Actuator Disk Method
Rotorcrafts have the inherent aeromechanical complexity of a rotor system by the rotating blades. Particularly in descent and in maneuvering flight, the strong vortices trailed from the tips of the rotor blades are often convected backwards and through the rotor disk. Therefore, time efficient and an accurate estimation of the unsteady aerodynamic characteristics is essential to successful design and development of a helicopter. Actuator disk method(ADM) describes the propeller as propeller force components through disk form which enables to make a grid system efficiently due to the simple grid. As the source term is added explicitly, local velocity and density are used to calculate the local force components via Blade Element Theory (BET).
Hybrid CFD (CFD + free-wake model)
Rotorcrafts have the inherent aeromechanical complexity of a rotor system by the rotating blades. Particularly in descent and in maneuvering flight, the strong vortices trailed from the tips of the rotor blades are often convected backwards and through the rotor disk. Therefore, time efficient and an accurate estimation of the unsteady aerodynamic characteristics is essential to successful design and development of a helicopter. The hybrid CFD methodology uses the Euler/NS equations to solve the flow near the blade surface, but the effect of the far wake is computed through the wake model. The hybrid CFD methodology is computationally efficient. Its wake modeling approach is non-dissipative, making it an attractive tool to study rotorcraft aeromechanics. Relaxation free wake module provides induced velocity about all calculation domain using Field Velocity Approach.
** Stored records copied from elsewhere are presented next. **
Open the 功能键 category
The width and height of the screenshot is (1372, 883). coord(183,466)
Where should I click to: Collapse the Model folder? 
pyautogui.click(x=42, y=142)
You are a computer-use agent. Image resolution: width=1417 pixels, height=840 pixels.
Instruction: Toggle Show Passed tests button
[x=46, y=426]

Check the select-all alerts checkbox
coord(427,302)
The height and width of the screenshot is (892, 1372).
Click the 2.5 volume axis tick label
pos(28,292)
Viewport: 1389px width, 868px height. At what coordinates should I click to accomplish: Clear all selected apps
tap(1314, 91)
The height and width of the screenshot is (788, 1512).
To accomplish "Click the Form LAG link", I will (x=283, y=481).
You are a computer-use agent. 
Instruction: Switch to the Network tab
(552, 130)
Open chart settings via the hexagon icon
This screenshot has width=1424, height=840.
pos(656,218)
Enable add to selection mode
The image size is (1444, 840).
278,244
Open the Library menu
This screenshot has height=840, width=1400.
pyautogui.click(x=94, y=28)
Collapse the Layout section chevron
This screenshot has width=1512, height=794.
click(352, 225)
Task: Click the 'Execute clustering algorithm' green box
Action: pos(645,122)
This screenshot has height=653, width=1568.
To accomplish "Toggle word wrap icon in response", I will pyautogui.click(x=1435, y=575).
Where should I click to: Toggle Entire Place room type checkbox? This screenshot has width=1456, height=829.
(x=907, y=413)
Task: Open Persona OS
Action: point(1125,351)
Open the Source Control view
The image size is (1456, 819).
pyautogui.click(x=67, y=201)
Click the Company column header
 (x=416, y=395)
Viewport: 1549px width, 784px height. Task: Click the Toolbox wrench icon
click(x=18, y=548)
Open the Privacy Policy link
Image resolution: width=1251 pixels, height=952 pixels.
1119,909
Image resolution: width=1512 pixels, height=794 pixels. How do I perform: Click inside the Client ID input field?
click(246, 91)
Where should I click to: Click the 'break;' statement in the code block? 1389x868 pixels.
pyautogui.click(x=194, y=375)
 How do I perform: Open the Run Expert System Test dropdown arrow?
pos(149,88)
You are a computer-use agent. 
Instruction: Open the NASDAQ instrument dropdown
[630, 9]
CFD calculates the vortex strength of all wake filaments.
Reference
[1] Hong, Yoonpyo, et al. "Enhanced high-order scheme for high-resolution rotorcraft flowfield analysis." AIAA Journal 60.1 (2022): 144-159.
[2] Seo, Youngrock, Yoonpyo Hong, and Kwanjung Yee. "Numerical investigation of wing-multiple propeller aerodynamic interaction using actuator disk method." International Journal of Aeronautical and Space Sciences 23.5 (2022): 805-822.